Of late my brother and I have had a tenuous relationship at best, but we spoke last week, the first time in months. Mum had told me that his beloved cat had disappeared so I rang him. He has been beside himself. Bowie ... yes yes, I know, my cat is Bo, his cat is Bowie, I didn't copy, truly, Bo's real name is Bojangles ... Bowie has disappeared and at age 17 or 19 or something phenomenal like that, it's more than likely that he has gone away to die, as I've been told cats tend to do. He had been drinking a lot of water lately and at times would be sitting contentedly and then let out a huge meow very unlike him.

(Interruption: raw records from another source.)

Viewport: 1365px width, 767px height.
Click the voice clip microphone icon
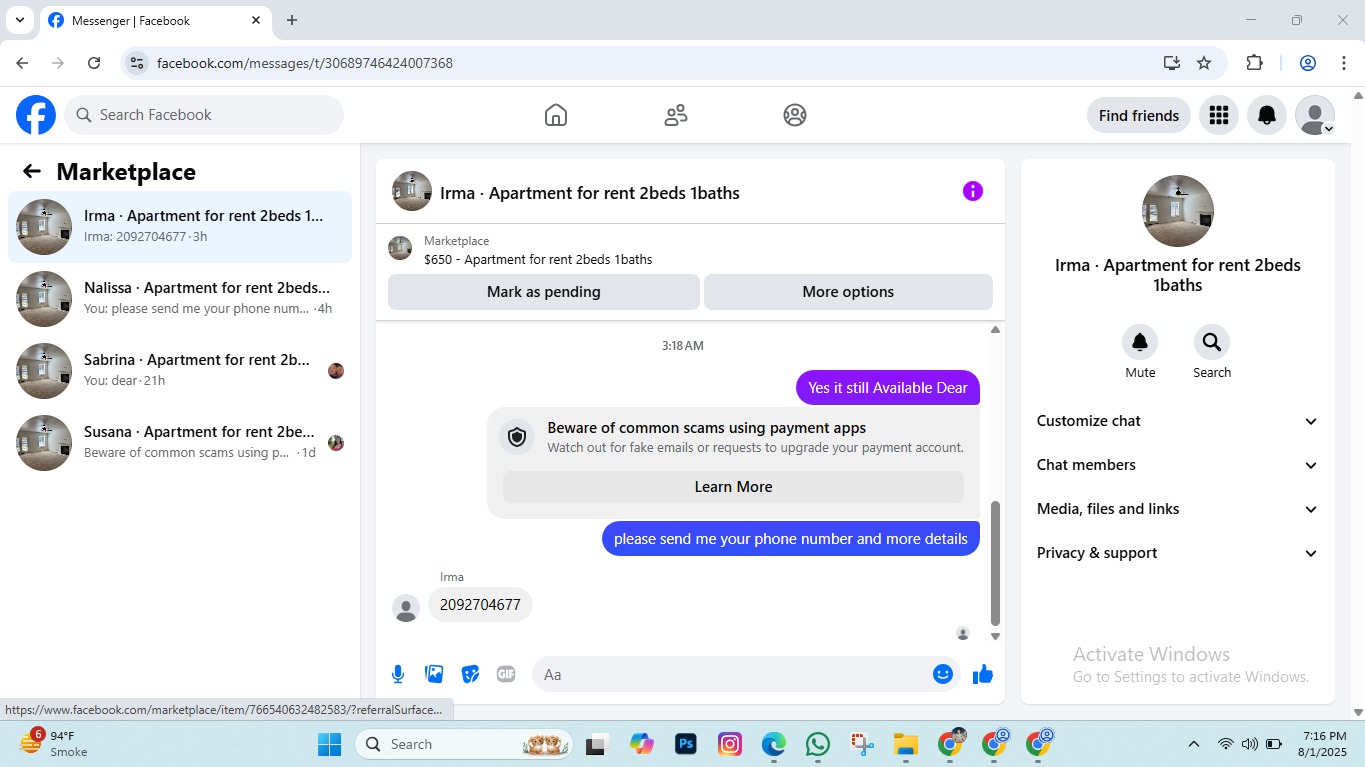(398, 674)
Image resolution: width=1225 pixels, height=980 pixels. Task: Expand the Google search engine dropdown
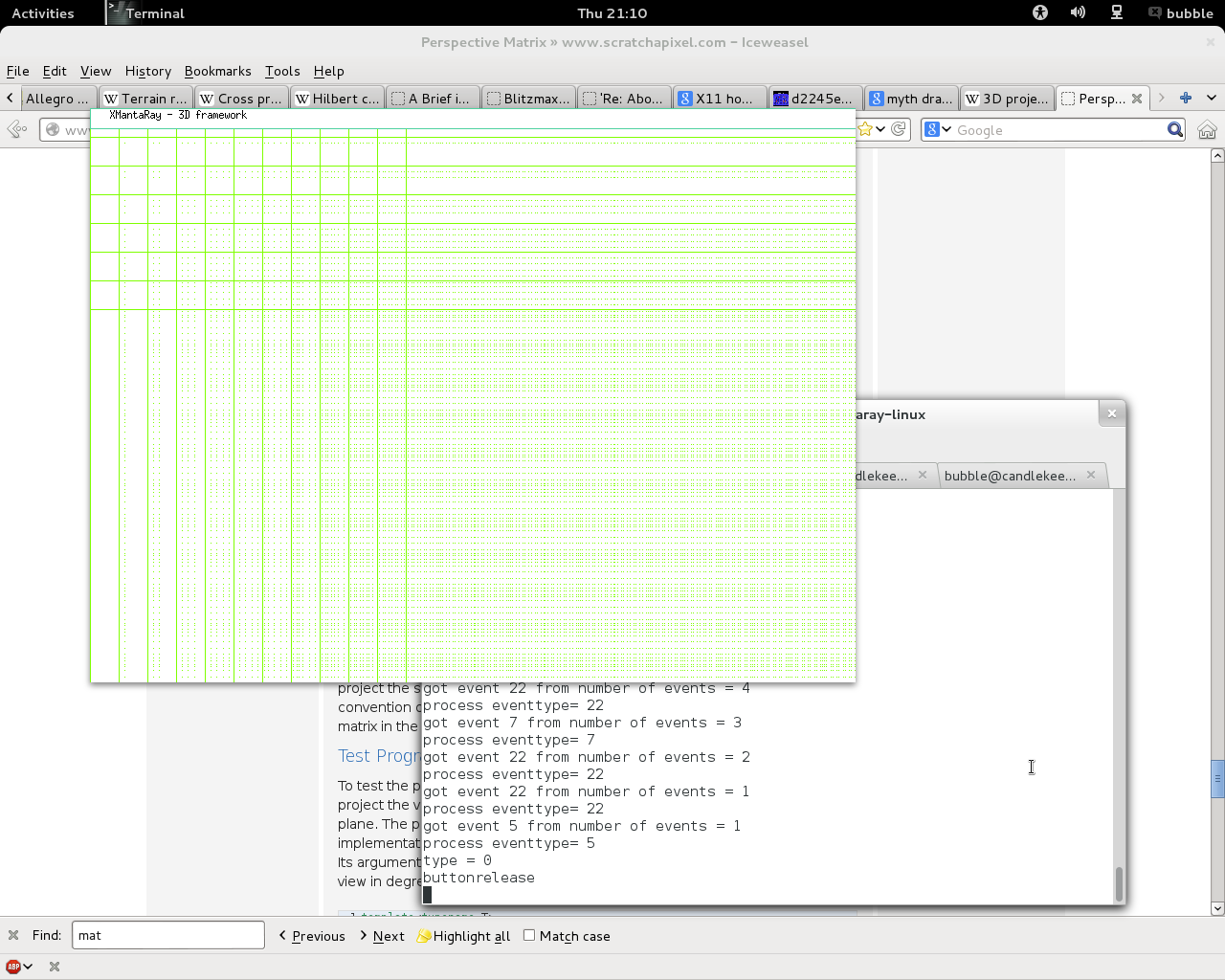tap(938, 130)
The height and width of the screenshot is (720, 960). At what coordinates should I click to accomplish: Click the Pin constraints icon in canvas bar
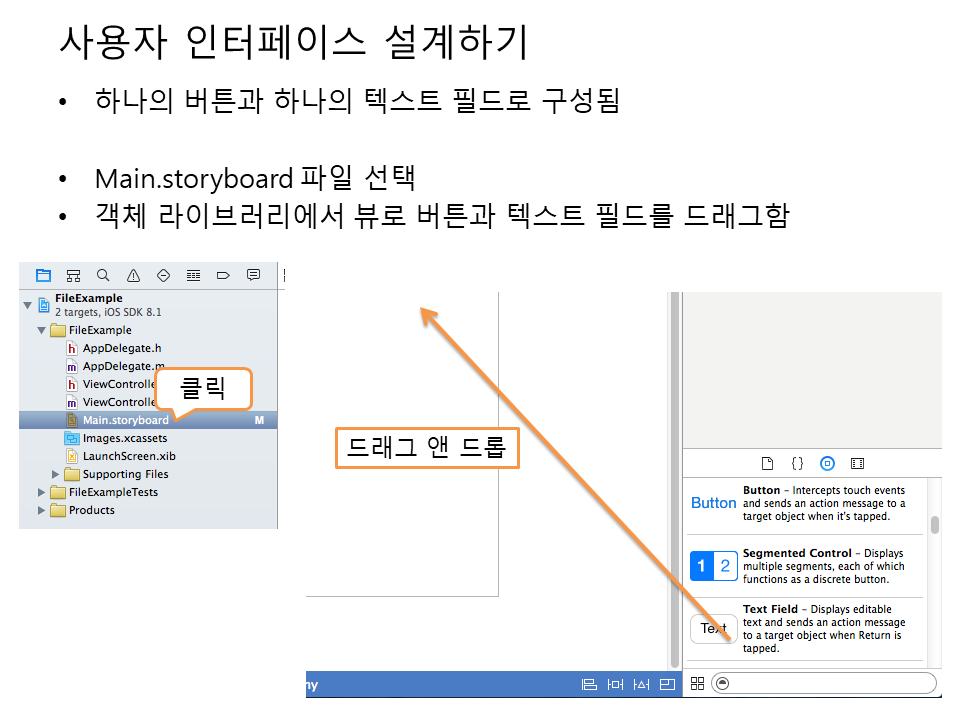pyautogui.click(x=616, y=684)
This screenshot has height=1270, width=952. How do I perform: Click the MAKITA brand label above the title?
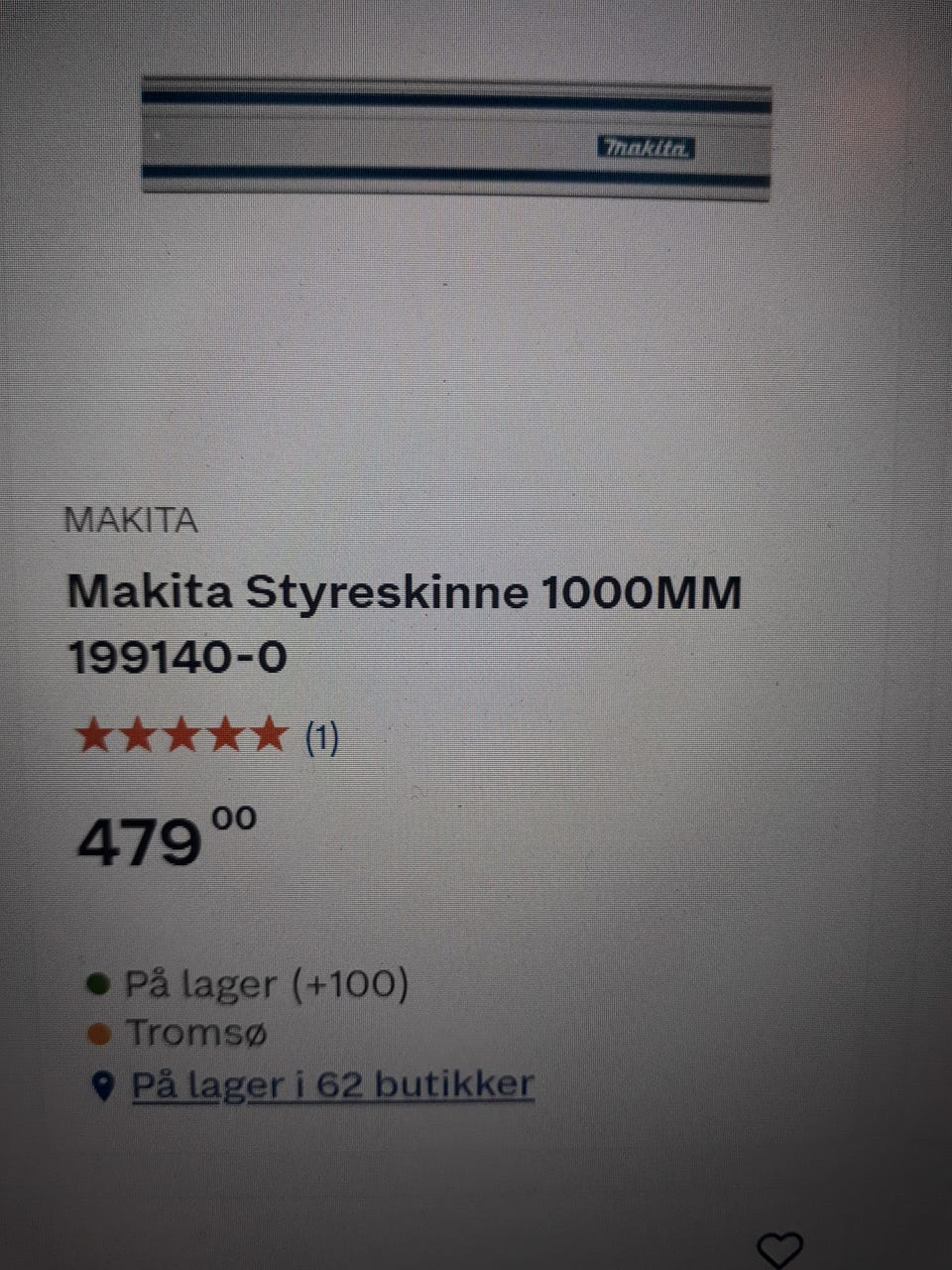coord(131,520)
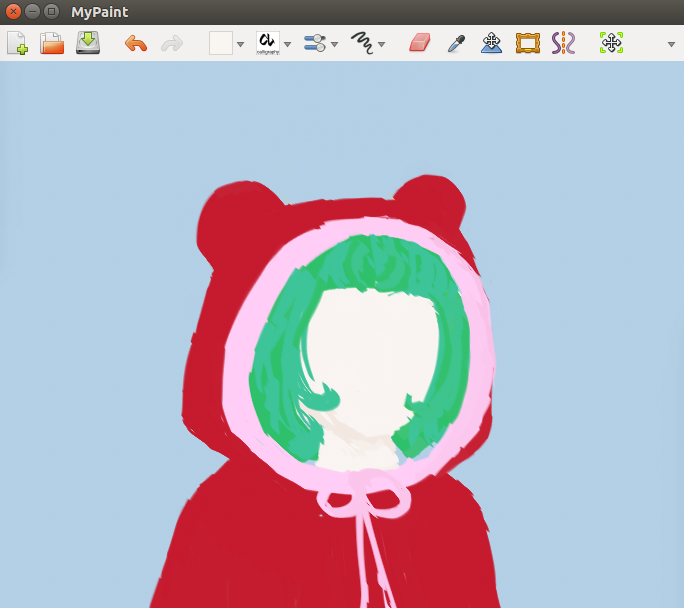Click the current color swatch

click(220, 43)
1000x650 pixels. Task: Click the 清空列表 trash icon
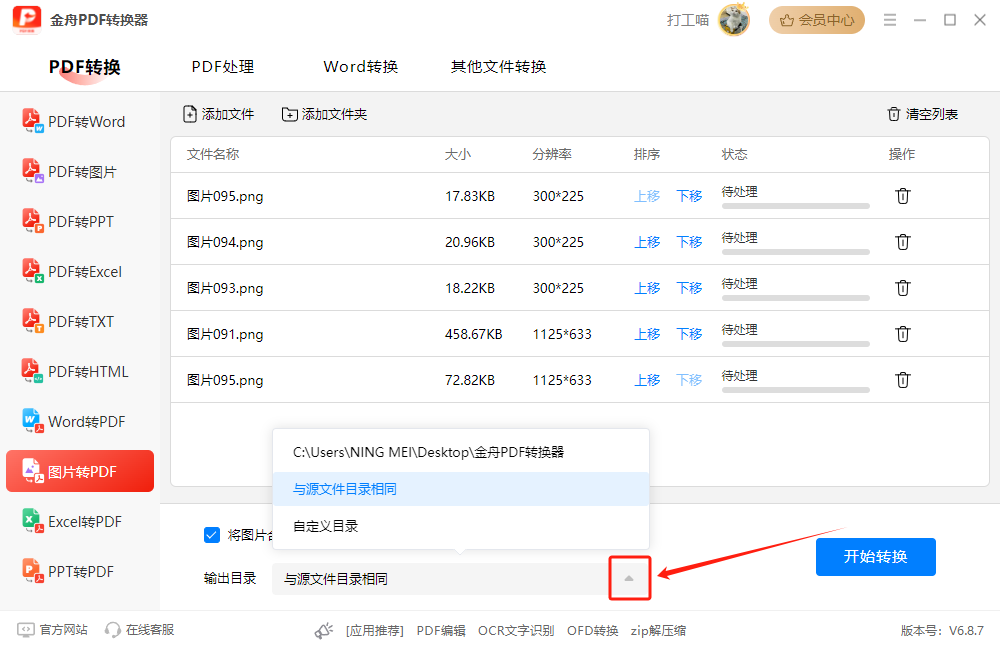pos(895,113)
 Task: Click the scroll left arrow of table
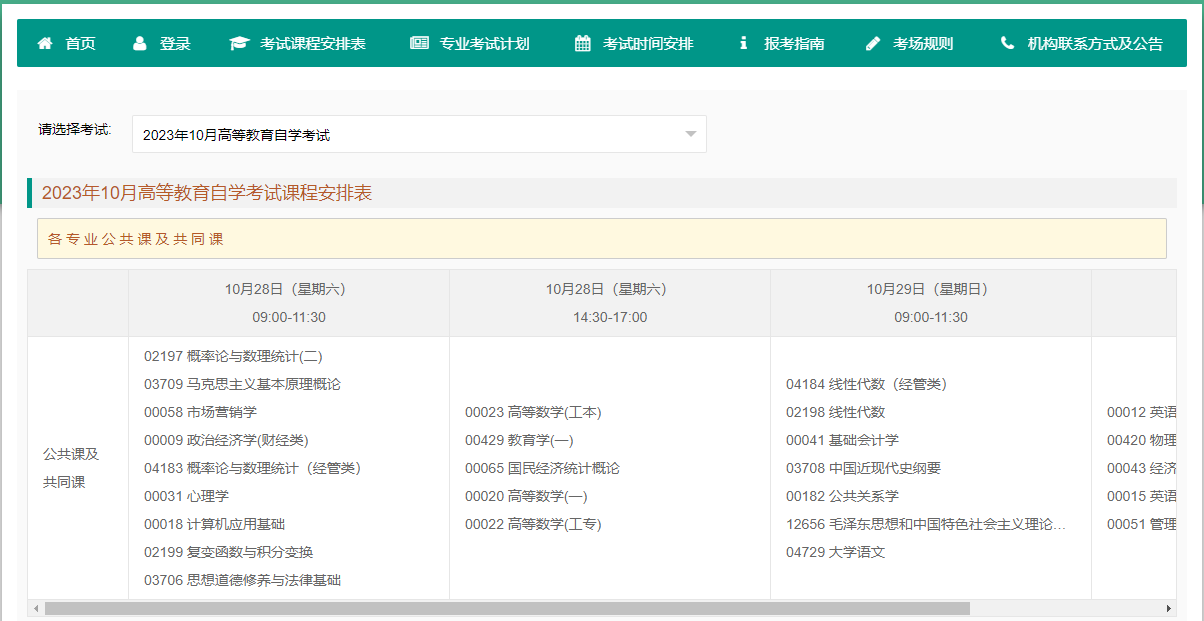(x=36, y=608)
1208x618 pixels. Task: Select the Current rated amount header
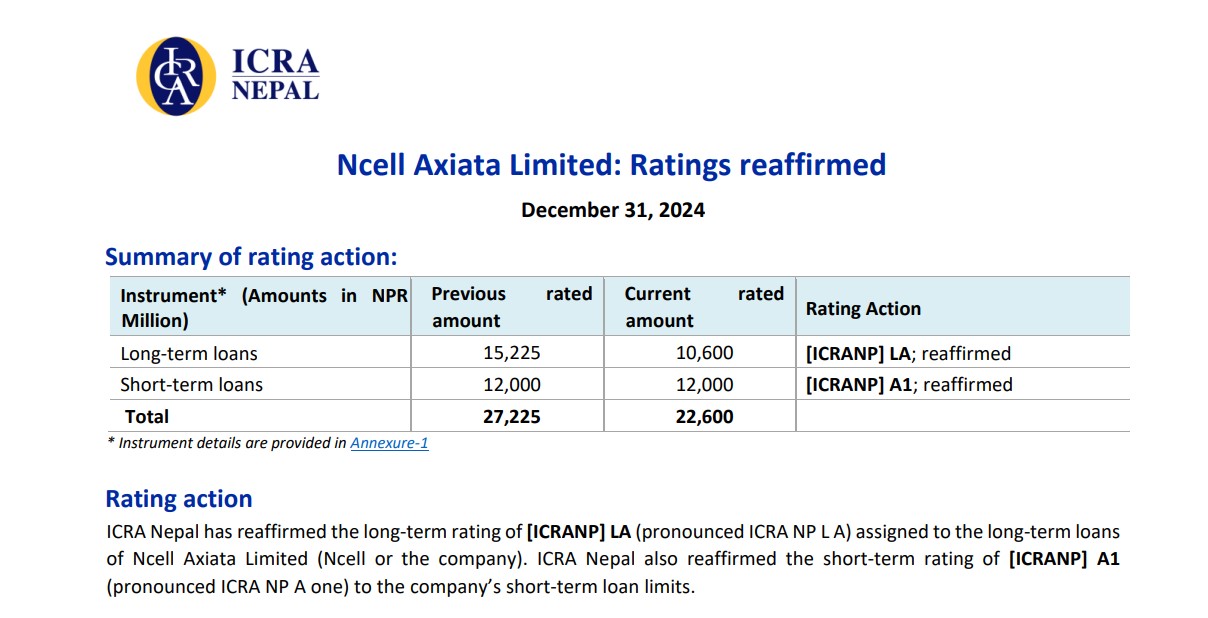point(703,307)
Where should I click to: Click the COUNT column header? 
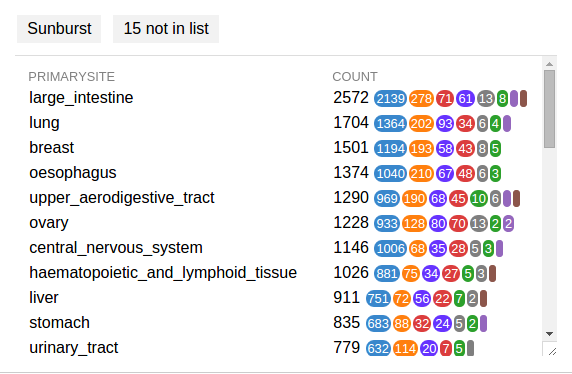(355, 77)
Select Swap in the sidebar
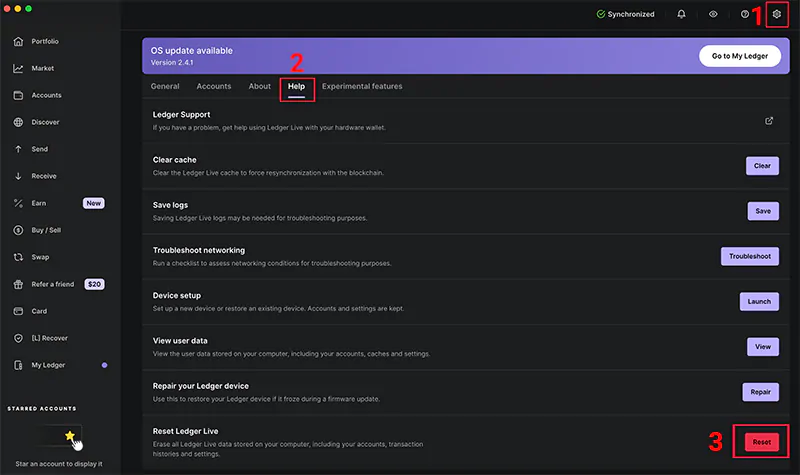 point(40,257)
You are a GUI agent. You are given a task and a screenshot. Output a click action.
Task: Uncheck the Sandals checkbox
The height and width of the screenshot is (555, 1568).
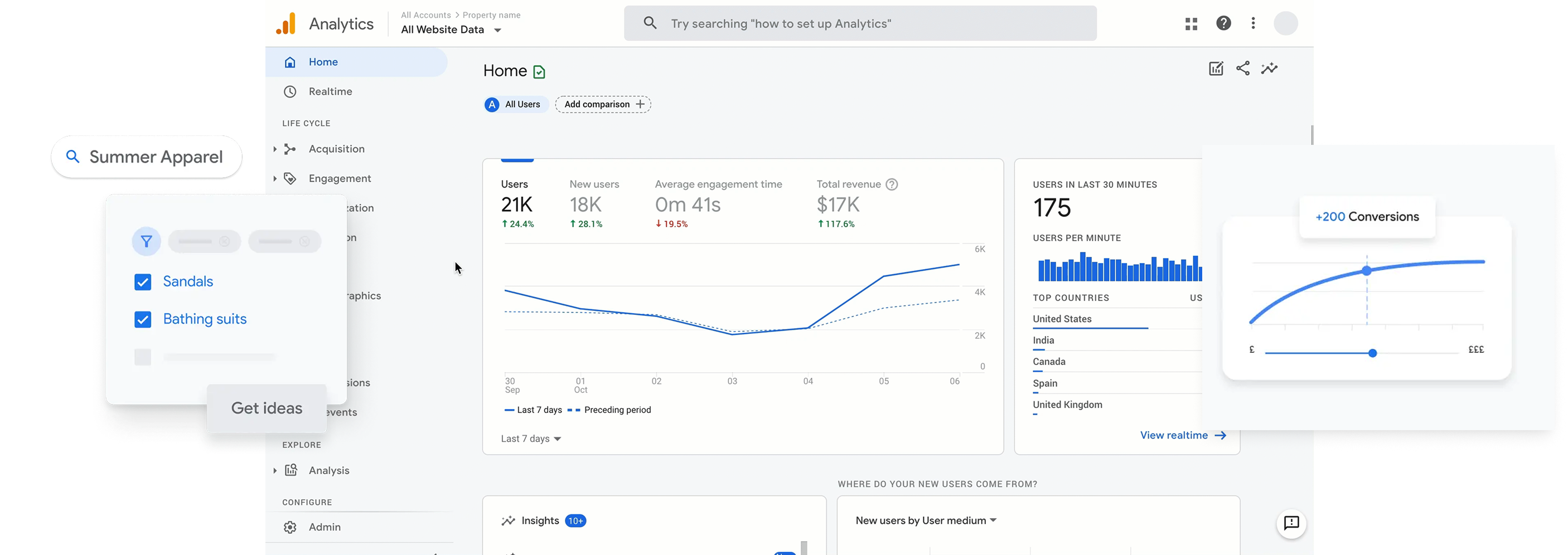coord(142,283)
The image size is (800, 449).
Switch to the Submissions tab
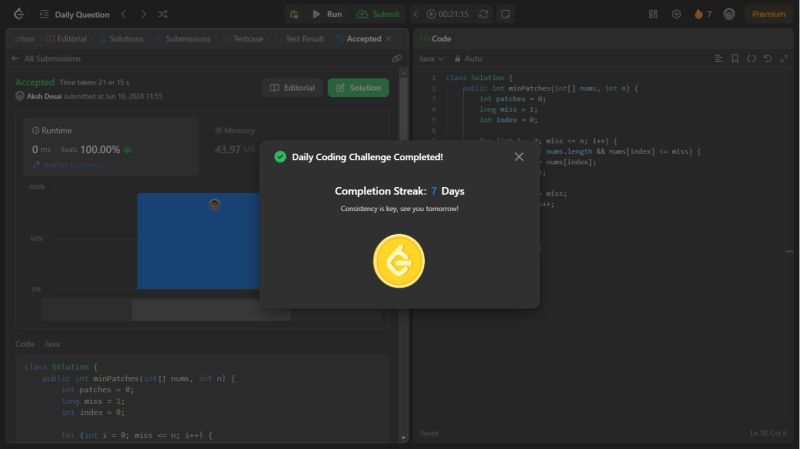[182, 38]
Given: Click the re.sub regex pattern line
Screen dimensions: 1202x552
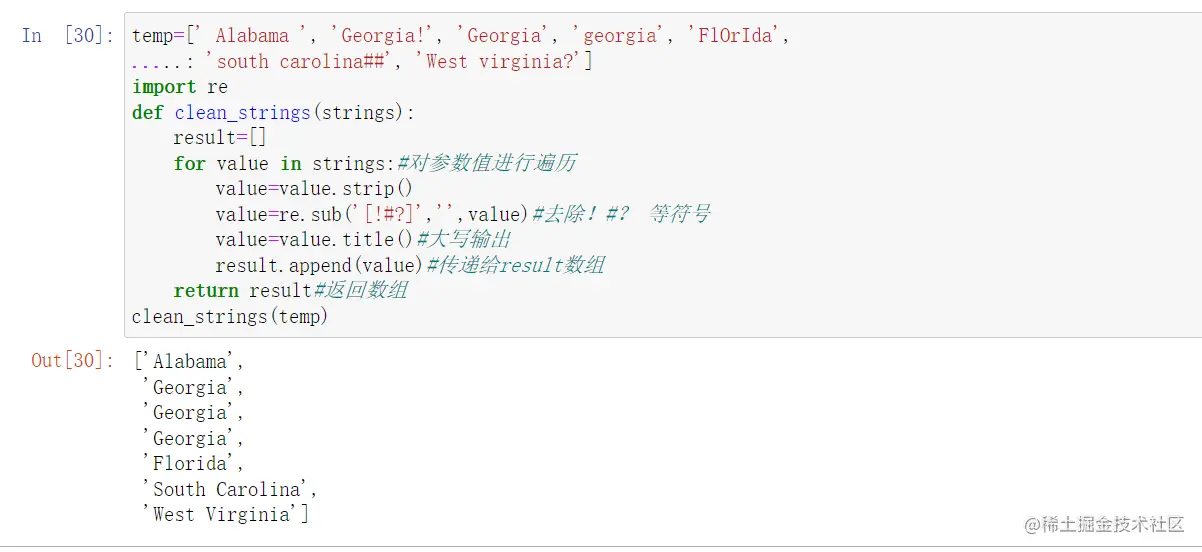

Bowie and Trevor have gotten through a lot of hard times together, dare I say Bowie has even survived two marriage breakups with him. Constant companions. Bowie wasn't always Trevor's cat though, when he bought the house he is currently in the previous owners had Bowie. Despite moving *with* Bowie, Bowie kept coming back to the old house, so in the end they gave him to Trevor being that Bowie obviously was more attached to the old house than to them.

So it has been devastating Trevor, the not knowing. He has searched everywhere, spoken to neighbours, been to the animal shelters, to no avail. And now he is at the stage of facing what he believes to be the truth that Bowie has passed away, hopefully peacefully. Gosh, I'm tearing up just writing this.

So I wanted to make a page for Trevor which I will print and send him, one of my favourite photos I had taken of Bowie a few years ago, he was laying in the sun in the loungeroom by the almost full length window basking in the warmth.


Photobucket


Credits Designer Digitals


I tell you, Rainbow Bridge gets to me every time I read it.

4 comments:

Chocolate Cat said...

I had one of those days yesterday as well......Gosh I just teared up with that beautiful page and those words.

Lynne said...

Having been unwell for at least a week, I can completely relate!

I remember my brother being that close to a cat once! Hope your brother feels better soon.

Calico said...

Hugs to your brother, Carol! Such an aweful thing to lose a beloved pet :(

Whenever I have a tired day, I usually wake up sick the following day...hope it's not the same for you :(

alexa said...

A lovely page and hope it comforts your brother ...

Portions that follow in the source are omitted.